§ **Records from a data source**:
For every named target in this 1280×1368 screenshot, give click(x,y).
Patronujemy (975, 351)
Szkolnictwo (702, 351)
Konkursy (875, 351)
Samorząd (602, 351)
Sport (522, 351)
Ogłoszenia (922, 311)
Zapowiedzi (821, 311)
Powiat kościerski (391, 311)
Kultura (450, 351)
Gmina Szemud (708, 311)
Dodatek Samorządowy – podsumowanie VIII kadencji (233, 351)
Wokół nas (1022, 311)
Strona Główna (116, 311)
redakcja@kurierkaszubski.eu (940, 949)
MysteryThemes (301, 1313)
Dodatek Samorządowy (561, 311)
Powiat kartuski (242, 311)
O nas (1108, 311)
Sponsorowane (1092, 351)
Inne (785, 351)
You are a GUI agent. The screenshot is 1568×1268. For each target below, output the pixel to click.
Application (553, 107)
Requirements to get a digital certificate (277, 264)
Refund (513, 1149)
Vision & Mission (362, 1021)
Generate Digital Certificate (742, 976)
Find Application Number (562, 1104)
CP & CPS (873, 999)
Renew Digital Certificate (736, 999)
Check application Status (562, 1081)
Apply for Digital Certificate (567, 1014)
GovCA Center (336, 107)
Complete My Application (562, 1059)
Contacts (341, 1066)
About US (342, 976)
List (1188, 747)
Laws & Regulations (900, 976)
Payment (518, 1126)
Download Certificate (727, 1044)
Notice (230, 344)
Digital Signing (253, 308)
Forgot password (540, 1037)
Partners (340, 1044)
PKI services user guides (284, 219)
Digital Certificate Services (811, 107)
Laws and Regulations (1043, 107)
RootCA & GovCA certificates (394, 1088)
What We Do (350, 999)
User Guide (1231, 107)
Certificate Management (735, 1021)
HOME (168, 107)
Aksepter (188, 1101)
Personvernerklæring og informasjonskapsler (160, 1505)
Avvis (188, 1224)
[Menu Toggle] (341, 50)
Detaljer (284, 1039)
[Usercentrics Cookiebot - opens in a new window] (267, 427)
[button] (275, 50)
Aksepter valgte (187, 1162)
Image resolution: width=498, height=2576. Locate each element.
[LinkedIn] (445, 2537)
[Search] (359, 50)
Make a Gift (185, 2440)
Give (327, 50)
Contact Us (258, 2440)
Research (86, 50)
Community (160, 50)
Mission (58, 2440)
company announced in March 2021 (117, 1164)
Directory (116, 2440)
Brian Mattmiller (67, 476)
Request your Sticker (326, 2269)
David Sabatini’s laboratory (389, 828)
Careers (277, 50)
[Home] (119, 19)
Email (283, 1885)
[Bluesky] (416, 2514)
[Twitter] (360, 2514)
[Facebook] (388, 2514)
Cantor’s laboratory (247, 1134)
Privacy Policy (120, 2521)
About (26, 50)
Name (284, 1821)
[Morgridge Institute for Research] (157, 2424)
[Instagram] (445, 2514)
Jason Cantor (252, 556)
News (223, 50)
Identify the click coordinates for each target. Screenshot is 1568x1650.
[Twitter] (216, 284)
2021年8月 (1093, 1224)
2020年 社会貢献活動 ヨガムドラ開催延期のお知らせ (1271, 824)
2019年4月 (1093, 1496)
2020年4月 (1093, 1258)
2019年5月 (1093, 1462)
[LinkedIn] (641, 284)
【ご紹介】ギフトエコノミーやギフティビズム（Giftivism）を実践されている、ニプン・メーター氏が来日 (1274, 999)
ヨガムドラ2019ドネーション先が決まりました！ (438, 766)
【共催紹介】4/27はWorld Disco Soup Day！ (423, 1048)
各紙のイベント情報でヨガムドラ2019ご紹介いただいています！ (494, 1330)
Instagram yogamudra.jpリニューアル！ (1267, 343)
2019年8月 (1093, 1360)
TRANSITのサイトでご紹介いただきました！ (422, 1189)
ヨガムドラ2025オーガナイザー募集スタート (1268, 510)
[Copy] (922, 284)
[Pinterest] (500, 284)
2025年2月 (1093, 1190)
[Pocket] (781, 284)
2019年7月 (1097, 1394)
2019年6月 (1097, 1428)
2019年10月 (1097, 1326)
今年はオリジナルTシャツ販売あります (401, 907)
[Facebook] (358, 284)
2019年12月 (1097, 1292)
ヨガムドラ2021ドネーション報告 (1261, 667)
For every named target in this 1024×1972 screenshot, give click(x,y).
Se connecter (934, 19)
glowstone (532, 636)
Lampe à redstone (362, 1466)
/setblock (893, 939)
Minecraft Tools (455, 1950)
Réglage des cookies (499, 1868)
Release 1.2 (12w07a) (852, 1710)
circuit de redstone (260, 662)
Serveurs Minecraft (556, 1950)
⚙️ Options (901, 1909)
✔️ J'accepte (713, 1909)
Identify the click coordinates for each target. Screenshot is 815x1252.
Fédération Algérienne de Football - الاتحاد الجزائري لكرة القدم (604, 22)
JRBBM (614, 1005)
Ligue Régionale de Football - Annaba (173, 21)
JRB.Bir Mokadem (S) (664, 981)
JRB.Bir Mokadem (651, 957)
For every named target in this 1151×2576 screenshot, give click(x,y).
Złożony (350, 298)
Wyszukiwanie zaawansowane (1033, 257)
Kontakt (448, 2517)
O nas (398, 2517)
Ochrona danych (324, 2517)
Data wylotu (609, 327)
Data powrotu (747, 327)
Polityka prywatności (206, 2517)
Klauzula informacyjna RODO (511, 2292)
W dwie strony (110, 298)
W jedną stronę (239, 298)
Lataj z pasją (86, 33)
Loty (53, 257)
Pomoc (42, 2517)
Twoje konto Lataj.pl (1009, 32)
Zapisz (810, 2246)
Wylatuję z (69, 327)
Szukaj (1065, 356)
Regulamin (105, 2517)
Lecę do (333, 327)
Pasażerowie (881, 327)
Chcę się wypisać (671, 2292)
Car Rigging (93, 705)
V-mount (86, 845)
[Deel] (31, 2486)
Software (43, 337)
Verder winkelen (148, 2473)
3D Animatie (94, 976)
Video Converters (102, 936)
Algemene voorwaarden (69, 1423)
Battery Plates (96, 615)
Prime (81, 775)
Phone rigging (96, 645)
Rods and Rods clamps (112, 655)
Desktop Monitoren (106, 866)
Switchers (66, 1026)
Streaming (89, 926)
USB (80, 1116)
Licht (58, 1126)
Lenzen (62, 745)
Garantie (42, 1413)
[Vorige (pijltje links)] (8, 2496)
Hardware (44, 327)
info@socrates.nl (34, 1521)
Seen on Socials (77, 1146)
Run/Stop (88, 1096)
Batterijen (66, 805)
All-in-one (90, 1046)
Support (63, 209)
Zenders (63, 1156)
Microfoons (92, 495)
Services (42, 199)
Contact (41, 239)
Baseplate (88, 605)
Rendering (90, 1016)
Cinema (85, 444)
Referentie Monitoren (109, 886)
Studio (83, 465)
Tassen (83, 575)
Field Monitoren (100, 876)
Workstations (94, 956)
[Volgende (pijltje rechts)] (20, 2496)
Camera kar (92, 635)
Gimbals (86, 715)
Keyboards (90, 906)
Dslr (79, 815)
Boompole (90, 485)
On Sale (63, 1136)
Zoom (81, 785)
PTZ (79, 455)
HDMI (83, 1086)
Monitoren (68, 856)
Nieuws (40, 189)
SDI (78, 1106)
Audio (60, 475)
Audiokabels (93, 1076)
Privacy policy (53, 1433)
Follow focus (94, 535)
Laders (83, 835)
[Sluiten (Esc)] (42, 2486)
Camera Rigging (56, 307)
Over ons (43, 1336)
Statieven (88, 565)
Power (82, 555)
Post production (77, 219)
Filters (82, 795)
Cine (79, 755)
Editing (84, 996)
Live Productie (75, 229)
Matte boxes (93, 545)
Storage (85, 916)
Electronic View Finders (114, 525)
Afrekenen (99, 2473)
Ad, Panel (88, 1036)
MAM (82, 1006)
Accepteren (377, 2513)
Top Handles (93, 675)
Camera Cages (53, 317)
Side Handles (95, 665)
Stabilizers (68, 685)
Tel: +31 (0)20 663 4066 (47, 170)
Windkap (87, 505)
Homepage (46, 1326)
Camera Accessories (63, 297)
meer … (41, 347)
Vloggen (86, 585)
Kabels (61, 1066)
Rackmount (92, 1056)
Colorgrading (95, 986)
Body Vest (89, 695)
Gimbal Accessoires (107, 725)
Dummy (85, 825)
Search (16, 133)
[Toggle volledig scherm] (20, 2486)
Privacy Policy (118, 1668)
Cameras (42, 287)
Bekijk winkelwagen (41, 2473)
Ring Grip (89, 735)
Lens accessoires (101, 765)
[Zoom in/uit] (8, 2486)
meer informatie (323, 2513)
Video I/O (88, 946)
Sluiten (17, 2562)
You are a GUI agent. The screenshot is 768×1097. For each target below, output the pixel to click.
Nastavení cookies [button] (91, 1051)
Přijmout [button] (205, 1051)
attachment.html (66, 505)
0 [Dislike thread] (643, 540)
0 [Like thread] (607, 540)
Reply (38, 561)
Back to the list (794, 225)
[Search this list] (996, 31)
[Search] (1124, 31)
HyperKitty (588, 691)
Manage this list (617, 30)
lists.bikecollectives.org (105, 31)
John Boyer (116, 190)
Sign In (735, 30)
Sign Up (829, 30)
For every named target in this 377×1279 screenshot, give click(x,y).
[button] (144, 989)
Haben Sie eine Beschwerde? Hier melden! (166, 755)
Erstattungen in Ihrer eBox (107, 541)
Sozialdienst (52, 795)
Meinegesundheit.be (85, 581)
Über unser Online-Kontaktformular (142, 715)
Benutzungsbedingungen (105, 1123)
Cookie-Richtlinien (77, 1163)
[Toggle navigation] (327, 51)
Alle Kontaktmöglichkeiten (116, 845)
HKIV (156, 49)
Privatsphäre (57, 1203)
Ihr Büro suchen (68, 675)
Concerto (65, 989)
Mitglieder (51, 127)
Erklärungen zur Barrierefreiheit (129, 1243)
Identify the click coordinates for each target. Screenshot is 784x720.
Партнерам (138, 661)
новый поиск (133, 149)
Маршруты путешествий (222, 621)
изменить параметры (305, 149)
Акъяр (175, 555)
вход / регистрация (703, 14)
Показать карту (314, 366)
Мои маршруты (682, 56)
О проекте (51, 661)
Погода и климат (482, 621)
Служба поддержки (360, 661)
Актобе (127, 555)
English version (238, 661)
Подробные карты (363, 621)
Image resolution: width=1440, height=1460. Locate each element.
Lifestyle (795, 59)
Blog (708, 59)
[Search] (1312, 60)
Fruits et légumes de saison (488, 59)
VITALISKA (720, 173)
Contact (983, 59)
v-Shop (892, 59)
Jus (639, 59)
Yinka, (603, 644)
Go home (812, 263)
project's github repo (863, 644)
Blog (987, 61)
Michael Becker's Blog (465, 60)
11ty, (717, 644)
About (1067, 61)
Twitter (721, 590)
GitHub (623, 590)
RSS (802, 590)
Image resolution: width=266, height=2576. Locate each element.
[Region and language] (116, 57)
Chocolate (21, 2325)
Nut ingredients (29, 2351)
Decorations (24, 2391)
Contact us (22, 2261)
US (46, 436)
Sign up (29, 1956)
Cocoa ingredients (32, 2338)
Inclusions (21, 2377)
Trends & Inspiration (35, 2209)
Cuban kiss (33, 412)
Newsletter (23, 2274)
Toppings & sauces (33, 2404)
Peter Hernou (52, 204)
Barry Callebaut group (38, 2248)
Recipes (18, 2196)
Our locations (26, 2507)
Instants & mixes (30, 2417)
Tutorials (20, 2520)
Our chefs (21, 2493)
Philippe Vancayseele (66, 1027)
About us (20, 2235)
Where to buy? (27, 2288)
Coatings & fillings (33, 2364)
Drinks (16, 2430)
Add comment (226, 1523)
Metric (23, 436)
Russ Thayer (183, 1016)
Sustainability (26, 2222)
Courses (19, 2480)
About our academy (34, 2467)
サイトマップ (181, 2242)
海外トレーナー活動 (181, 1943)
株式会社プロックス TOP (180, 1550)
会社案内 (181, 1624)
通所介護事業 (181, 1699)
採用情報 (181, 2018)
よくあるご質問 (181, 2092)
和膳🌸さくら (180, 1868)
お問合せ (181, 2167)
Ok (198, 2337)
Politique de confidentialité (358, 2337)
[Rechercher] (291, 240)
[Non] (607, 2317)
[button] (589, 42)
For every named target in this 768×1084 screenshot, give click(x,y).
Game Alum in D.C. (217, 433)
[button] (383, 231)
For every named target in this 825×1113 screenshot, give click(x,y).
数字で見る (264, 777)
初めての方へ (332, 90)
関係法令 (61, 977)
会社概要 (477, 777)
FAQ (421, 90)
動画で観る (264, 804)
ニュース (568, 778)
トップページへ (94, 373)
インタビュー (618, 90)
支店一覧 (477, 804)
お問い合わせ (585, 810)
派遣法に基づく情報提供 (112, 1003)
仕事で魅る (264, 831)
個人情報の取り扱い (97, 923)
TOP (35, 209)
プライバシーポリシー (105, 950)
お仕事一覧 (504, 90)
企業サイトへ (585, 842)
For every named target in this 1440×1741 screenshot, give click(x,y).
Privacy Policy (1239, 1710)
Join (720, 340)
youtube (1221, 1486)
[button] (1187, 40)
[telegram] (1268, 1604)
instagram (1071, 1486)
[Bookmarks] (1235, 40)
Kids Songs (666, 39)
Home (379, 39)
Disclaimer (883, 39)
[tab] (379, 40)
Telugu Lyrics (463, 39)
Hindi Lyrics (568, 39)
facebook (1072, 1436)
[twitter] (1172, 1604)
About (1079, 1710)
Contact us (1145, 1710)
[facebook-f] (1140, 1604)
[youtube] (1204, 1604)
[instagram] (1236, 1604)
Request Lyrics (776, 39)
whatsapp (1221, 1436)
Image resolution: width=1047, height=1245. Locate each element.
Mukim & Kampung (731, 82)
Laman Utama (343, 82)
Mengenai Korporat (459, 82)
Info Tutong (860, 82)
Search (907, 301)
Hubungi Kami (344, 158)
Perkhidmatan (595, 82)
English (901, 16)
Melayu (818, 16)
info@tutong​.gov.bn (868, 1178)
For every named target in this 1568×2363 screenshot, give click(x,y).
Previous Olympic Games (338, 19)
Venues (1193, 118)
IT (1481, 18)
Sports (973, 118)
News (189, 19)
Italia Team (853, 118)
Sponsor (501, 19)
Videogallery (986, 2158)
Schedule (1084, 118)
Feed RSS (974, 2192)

§ **To do**: Repeat the part of the listing that opens with the line containing "Partners (340, 1044)" and closes with the line containing "[Twitter] (360, 2514)", including both of those lines.

§ **Full output**:
Partners (340, 1044)
PKI services user guides (284, 219)
Digital Certificate Services (811, 107)
Laws and Regulations (1043, 107)
RootCA & GovCA certificates (394, 1088)
What We Do (350, 999)
User Guide (1231, 107)
Certificate Management (735, 1021)
HOME (168, 107)
Aksepter (188, 1101)
Personvernerklæring og informasjonskapsler (160, 1505)
Avvis (188, 1224)
[Menu Toggle] (341, 50)
Detaljer (284, 1039)
[Usercentrics Cookiebot - opens in a new window] (267, 427)
[button] (275, 50)
Aksepter valgte (187, 1162)
Image resolution: width=498, height=2576. Locate each element.
[LinkedIn] (445, 2537)
[Search] (359, 50)
Make a Gift (185, 2440)
Give (327, 50)
Contact Us (258, 2440)
Research (86, 50)
Community (160, 50)
Mission (58, 2440)
company announced in March 2021 (117, 1164)
Directory (116, 2440)
Brian Mattmiller (67, 476)
Request your Sticker (326, 2269)
David Sabatini’s laboratory (389, 828)
Careers (277, 50)
[Home] (119, 19)
Email (283, 1885)
[Bluesky] (416, 2514)
[Twitter] (360, 2514)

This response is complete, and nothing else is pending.